Today, as I travel through Georgia’s many economically distressed towns, I wonder about their future - and which of them will be tomorrow’s ghost towns. But a series of devastating floods in the 1880s ravaged the mills by the 1920s, the town was abandoned. At the mill’s height, 500 workers tended its 4,000 spindles. In addition to Georgia’s first paper mill, it contained homes, stores, gristmills, sawmills - and later a four-story brick textile mill that became the economic mainstay. In later years, the village became a town.
Although the phrase ghost town might call to mind the tumbleweed-strewn roads and abandoned wooden storefronts of the Old West, ours tell a different tale. Lindsay Durham developed medicines from his extensive herb garden there and opened a sprawling sanatorium.

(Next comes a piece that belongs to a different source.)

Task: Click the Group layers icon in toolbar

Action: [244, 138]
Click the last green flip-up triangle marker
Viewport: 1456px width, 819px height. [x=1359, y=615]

Photos by Notley Hawkins Abandoned buildings, paranormal folklore, and historic relics cast an eerie and intriguing atmosphere over Missouri’s ghost towns. Scull Shoals began as a frontier village around 1792.Įarly on, Dr. Frontier VillageĪnother recent visit was to the ruins of Scull Shoals along the Oconee River, deep in the Oconee National Forest in Greene County.
Today, all that remains are a circa 1810 Methodist Church, a circa 1918 general store and a cemetery with Revolutionary War-era graves. It is located on the Osage River a few miles upstream from Roscoe MO. But Wrightsboro did not survive, perhaps because of its isolation. The first and foremost (ghost town in the county) is Monegaw Springs, MO.